**Goal of the exercise**
Report all lines of the records that contain "computer".

-------- Source material

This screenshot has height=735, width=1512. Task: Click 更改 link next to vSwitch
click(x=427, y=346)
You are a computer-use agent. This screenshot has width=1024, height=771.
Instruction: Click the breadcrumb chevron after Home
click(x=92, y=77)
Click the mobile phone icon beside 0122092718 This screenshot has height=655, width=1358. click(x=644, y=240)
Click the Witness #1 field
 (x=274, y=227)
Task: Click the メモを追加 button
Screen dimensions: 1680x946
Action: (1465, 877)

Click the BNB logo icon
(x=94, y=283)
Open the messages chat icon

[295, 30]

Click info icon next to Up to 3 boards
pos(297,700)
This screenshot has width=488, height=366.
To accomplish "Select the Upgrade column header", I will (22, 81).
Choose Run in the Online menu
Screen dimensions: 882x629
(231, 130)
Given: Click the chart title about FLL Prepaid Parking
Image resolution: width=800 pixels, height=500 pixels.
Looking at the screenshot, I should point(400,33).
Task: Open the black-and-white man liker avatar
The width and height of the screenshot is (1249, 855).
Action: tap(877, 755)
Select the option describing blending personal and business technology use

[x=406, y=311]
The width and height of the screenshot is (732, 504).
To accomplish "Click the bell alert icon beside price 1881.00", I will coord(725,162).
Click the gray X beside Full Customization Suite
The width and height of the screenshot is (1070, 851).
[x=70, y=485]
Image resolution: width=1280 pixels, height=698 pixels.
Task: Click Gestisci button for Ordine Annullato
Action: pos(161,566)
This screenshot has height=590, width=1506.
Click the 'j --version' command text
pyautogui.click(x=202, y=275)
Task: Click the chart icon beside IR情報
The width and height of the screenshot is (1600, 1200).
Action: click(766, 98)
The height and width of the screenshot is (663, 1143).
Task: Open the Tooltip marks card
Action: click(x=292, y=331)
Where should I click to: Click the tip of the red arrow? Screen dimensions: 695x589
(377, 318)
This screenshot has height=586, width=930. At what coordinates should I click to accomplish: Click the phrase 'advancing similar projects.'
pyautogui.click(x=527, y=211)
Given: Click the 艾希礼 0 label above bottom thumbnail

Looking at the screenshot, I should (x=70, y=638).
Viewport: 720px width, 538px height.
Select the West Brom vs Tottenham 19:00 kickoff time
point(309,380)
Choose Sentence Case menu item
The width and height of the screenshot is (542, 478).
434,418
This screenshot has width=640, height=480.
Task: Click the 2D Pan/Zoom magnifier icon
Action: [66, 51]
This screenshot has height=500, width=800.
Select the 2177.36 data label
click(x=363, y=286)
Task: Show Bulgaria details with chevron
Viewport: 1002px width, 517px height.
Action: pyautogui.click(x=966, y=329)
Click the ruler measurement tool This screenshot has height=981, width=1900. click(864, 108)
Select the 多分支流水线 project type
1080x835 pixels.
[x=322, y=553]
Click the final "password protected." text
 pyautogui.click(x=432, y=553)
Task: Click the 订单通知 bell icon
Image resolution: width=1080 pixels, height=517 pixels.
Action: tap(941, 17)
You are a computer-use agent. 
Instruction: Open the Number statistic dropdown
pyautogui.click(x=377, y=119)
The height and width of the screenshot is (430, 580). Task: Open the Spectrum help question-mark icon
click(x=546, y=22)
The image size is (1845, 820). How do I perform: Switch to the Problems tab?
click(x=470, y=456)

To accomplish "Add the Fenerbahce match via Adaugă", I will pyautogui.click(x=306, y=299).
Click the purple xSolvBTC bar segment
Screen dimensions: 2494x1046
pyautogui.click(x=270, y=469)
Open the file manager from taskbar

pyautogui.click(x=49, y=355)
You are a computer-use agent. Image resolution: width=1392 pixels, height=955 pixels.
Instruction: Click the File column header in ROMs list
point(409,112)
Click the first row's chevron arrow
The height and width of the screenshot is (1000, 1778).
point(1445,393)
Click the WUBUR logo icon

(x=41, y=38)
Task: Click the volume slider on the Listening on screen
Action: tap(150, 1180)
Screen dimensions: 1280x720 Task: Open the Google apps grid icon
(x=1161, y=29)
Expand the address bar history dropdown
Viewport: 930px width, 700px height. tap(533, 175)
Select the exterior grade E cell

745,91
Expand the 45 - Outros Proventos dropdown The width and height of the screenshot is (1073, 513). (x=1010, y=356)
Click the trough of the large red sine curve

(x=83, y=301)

----------------

**Result of this task**
You are a computer-use agent. This screenshot has width=1024, height=771.
You are a computer-use agent. 
You are a computer-use agent. Image resolution: width=1392 pixels, height=955 pixels.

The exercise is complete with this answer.